Evaluate the Clinical and Laboratory Manifestations of Children With Type 6 of Mucopolysaccharidosis Before and After Enzyme Therapy: A Quasi-Experimental One Group Study

Abstract

The purpose of this study is to evaluate the clinical and laboratory manifestations of children with mucopolysaccharidosis type 6 before and after enzyme therapy. In this quasi-experimental study, 8 patients with MPS-6 referred to the pediatric endocrinology department of Imam Reza Hospital in Mashhad were followed up for 12 months. The level of urinary glycosaminoglycan was measured to check the response to the treatment. The range of motion of the shoulder and elbow joints was evaluated using a goniometer, and abdominal ultrasound was performed to check the size of the liver and spleen in the midclavicular line. The 6-minute walking test and the 3-minute stair climbing test were performed for the patients at the mentioned times. The height and weight of the patients were also measured, and echocardiography was performed.
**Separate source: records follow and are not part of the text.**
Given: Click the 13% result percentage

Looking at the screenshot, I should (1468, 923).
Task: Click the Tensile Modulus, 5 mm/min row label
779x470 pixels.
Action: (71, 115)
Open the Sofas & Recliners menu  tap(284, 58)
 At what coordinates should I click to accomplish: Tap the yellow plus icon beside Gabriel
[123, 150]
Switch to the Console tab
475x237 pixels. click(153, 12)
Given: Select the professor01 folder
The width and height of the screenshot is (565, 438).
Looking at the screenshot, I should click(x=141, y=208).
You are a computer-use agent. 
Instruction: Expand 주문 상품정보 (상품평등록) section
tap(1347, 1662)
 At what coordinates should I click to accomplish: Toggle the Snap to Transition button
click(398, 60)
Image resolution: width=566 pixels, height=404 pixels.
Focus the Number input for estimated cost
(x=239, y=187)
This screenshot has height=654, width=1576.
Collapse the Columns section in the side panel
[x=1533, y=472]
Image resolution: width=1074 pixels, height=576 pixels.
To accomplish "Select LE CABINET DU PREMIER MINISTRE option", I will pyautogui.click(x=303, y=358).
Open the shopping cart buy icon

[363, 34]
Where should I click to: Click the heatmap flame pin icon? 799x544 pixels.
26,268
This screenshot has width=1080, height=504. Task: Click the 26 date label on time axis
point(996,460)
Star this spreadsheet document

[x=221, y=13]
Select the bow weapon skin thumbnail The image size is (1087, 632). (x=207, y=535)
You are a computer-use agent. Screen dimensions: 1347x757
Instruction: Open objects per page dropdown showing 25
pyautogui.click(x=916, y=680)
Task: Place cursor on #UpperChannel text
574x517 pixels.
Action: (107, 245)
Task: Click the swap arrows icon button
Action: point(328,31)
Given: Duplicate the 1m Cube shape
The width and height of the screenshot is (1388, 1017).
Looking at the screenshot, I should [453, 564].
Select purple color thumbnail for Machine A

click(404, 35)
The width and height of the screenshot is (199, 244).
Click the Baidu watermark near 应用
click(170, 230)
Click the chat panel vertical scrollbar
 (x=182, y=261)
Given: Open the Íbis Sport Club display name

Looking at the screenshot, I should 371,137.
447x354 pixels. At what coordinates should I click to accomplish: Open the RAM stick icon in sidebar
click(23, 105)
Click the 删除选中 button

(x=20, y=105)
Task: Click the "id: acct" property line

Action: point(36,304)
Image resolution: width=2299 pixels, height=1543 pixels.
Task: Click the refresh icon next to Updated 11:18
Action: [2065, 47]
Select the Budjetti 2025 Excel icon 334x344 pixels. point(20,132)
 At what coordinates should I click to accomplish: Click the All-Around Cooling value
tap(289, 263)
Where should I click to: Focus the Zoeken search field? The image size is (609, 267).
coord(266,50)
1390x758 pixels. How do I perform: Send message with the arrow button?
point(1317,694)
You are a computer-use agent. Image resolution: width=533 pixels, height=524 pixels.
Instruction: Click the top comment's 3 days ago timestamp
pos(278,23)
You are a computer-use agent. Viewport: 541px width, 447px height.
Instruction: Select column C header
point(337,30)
Then patients underwent weekly enzyme treatment. One of the patients (seventh patient) was excluded from the study. Patients were treated with enzyme from the beginning of the study. The patients were evaluated at 12 months later. Statistical analysis showed that changes in urinary GAG level, height, weight, changes in 6-minute walk and range of motion (extension and flexion) of the shoulder were significant (P<0.05). Changes in liver and spleen size compared to height, climbing stairs, corneal opacity and heart changes after 12 months of enzyme therapy were not significant. It is suggested that even though this method of treatment is not definitive, that can be continued to improve the current condition of the patient.